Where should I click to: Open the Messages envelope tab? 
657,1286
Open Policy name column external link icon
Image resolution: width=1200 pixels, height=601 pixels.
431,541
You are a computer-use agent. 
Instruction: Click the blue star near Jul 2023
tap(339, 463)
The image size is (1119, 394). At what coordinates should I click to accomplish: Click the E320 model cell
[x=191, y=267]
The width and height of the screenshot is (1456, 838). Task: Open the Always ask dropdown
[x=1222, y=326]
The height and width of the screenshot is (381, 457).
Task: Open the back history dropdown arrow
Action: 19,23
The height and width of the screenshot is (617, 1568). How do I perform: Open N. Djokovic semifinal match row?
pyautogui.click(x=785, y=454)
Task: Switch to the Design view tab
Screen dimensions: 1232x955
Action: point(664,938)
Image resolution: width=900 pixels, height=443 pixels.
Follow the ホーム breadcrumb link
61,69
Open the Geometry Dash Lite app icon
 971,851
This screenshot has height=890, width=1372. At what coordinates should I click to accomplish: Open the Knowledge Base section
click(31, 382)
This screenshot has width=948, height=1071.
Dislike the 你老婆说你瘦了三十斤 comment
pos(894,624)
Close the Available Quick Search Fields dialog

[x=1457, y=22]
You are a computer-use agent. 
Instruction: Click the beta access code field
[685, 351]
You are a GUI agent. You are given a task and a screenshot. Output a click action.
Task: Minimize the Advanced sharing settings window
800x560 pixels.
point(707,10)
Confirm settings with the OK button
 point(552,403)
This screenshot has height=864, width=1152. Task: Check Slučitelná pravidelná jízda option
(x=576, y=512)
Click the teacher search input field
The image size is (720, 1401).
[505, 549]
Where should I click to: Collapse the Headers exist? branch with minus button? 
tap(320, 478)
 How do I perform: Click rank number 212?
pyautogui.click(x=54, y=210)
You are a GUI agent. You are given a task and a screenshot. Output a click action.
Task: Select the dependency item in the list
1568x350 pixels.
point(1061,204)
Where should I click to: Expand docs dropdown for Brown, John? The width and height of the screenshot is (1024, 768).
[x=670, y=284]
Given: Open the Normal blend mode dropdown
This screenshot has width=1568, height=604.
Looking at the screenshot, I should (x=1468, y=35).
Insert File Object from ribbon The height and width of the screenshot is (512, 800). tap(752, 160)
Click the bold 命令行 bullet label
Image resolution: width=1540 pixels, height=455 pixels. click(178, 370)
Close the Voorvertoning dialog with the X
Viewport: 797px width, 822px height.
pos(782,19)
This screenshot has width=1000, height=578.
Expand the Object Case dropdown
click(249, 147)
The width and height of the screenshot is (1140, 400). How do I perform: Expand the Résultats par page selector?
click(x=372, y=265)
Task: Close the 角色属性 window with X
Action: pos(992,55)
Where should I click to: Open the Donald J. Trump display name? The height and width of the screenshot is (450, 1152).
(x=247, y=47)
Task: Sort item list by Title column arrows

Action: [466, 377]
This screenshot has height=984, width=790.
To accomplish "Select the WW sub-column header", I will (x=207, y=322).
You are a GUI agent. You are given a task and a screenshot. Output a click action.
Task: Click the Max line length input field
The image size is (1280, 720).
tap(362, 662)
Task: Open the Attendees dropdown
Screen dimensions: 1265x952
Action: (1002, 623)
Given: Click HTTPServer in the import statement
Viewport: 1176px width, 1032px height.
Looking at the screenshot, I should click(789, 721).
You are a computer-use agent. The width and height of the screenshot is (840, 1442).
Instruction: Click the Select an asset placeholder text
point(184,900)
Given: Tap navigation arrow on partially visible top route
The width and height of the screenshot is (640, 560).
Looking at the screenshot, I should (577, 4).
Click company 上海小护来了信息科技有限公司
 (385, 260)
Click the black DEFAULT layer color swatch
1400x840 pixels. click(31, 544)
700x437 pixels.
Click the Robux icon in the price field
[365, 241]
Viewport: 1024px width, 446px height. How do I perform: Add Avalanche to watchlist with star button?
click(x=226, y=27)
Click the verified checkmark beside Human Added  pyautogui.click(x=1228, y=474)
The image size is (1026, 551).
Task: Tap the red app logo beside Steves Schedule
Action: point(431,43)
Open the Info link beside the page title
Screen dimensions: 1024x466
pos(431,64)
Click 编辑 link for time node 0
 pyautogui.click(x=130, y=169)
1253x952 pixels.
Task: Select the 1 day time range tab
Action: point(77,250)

..............................

§ **Compito**:
Riscrivi le righe dalla riga con "The height and width of the screenshot is (617, 1568)." alla riga con "[x=1457, y=22]", mettendo "Help Center" al posto di "Knowledge Base" e lasciando invariato tutto il resto.

§ **Risultato**:
The height and width of the screenshot is (617, 1568). How do I perform: Open N. Djokovic semifinal match row?
pyautogui.click(x=785, y=454)
Task: Switch to the Design view tab
Screen dimensions: 1232x955
Action: point(664,938)
Image resolution: width=900 pixels, height=443 pixels.
Follow the ホーム breadcrumb link
61,69
Open the Geometry Dash Lite app icon
 971,851
This screenshot has height=890, width=1372. At what coordinates should I click to accomplish: Open the Help Center section
click(31, 382)
This screenshot has width=948, height=1071.
Dislike the 你老婆说你瘦了三十斤 comment
pos(894,624)
Close the Available Quick Search Fields dialog

[x=1457, y=22]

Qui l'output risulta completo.